Mahedi Hasan

Personal information
- Born: 12 December 1994 (age 31) Khulna, Bangladesh
- Height: 167 cm (5 ft 6 in)
- Batting: Right-handed
- Bowling: Right-arm off-break
- Role: All-rounder

International information
- National side: Bangladesh (2018-present);
- ODI debut (cap 135): 20 March 2021 v New Zealand
- Last ODI: 14 June 2026 v Australia
- T20I debut (cap 63): 18 February 2018 v Sri Lanka
- Last T20I: 17 June 2026 v Australia

Domestic team information
- 2015-present: Khulna Division
- 2016: Barisal Bulls
- 2017: Comilla Victorians
- 2018–present: Gazi Group Cricketers
- 2019: Dhaka Platoon
- 2022: Khulna Tigers
- 2023-2025: Rangpur Riders
- 2026-present: Chattogram Royals

Career statistics
| Competition | ODI | T20I | FC | LA |
| Matches | 12 | 76 | 57 | 152 |
| Runs scored | 125 | 486 | 2,788 | 2,250 |
| Batting average | 13.88 | 13.13 | 36.68 | 21.42 |
| 100s/50s | 0/0 | 0/0 | 6/14 | 1/5 |
| Top score | 29* | 33 | 177 | 103 |
| Balls bowled | 588 | 1,595 | 8,466 | 7,474 |
| Wickets | 15 | 75 | 153 | 180 |
| Bowling average | 31.53 | 24.16 | 27.10 | 28.85 |
| 5 wickets in innings | 0 | 0 | 9 | 0 |
| 10 wickets in match | 0 | 0 | 3 | 0 |
| Best bowling | 4/71 | 4/11 | 8/10 | 4/16 |
| Catches/stumpings | 4/– | 26/– | 44/– | 60/– |

Medal record
Men's Cricket
Representing Bangladesh
South Asian Games
| Gold medal – first place | 2019 Kathmandu/Pokhara | Team |
- Source: Cricinfo, 1 September 2026

= Mahedi Hasan =

Bangladeshi cricketer (born 1994)

Mahedi Hasan (born 12 December 1994) is a Bangladeshi cricketer who plays for Khulna Division and the Bangladesh cricket team. He made his international debut for Bangladesh in February 2018.

==Domestic career==
Mahedi made his Twenty20 (T20) debut on 8 November 2016, playing for Barisal Bulls in the 2016–17 Bangladesh Premier League.

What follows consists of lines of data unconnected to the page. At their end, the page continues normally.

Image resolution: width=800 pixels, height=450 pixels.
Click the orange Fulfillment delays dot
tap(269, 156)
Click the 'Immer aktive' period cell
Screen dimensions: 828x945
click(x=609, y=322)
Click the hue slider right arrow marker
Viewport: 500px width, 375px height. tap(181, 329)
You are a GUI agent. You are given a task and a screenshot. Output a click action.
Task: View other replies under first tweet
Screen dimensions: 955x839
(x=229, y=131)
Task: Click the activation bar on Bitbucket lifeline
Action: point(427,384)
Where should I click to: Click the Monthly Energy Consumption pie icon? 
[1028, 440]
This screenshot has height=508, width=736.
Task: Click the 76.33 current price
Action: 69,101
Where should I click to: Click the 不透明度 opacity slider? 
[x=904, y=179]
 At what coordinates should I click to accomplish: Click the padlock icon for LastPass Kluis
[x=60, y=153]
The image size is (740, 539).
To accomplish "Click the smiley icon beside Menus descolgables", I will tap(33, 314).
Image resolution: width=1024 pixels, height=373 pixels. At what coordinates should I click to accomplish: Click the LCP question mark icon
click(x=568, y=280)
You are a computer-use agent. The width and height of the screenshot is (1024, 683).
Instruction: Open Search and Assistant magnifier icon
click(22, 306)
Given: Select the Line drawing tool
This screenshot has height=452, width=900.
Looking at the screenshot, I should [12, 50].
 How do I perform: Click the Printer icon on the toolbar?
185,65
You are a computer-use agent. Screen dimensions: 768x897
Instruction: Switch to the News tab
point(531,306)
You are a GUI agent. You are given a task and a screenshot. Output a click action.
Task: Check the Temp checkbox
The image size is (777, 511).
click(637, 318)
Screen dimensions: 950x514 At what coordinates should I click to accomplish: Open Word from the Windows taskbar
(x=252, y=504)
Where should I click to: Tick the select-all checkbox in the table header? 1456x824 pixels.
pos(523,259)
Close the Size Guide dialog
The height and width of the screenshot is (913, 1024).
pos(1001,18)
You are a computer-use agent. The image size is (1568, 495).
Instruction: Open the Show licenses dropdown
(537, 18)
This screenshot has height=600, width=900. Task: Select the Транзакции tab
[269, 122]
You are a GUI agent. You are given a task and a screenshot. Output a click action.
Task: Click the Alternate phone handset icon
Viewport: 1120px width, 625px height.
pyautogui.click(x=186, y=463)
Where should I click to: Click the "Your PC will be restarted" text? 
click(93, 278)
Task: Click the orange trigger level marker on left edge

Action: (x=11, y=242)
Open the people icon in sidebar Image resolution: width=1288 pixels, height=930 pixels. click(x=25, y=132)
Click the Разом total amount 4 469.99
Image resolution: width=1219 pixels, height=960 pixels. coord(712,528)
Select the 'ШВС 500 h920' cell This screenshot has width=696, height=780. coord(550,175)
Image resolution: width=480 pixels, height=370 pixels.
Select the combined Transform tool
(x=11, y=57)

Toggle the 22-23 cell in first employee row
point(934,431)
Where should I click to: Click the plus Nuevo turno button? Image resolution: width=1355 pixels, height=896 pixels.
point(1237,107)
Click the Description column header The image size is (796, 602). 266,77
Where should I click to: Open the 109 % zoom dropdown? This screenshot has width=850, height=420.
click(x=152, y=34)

In October 2018, Mahedi was named in the Comilla Victorians squad, following the draft for the 2018–19 Bangladesh Premier League. In November 2018, while bowling for South Zone in the 2018–19 Bangladesh Cricket League, he took his maiden five-wicket haul in first-class cricket. In August 2019, he was one of 35 cricketers named in a training camp ahead of Bangladesh's 2019–20 season. In November 2019, he was selected to play for the Dhaka Platoon in the 2019–20 Bangladesh Premier League.

==International career==
===2018-2019===
In February 2018, Mahedi was named in Bangladesh's Twenty20 International (T20I) squad for their series against Sri Lanka. He made his T20I debut against Sri Lanka on 18 February 2018. He was again added to the squad for first two T20Is in the 2019–20 Bangladesh Tri-Nation Series, but did not play and was dropped from the next two T20Is. In November 2019, he was named in Bangladesh's squad for the 2019 ACC Emerging Teams Asia Cup in Bangladesh. Later the same month, he was named in Bangladesh's squad for the men's cricket tournament at the 2019 South Asian Games. The Bangladesh team won the gold medal, after they beat Sri Lanka by seven wickets in the final.

===2021-2022===
In January 2021, Mahedi was named in Bangladesh's One Day International (ODI) squad for their series against the West Indies. The following month, he was named in Bangladesh's squad for their series against New Zealand. He made his ODI debut on 20 March 2021, against New Zealand.

In September 2021, he was named in Bangladesh's squad for the 2021 ICC Men's T20 World Cup. In the world cup he picked up 8 wickets in 7 innings in an average of 18.75. His best bowling figure was 3/19. He also scored 53 runs in 6 innings in an average of 13.25 and at the strike rate of 110.41. His highest individual score was 27.

===2023-2024===
In May 2024, he was named in Bangladesh's squad for the 2024 ICC Men's T20 World Cup tournament.

===2025-present===
On 22 August 2025, he was named in the Bangladesh Squad for Asia Cup 2025 & T20I Series Against the Netherlands.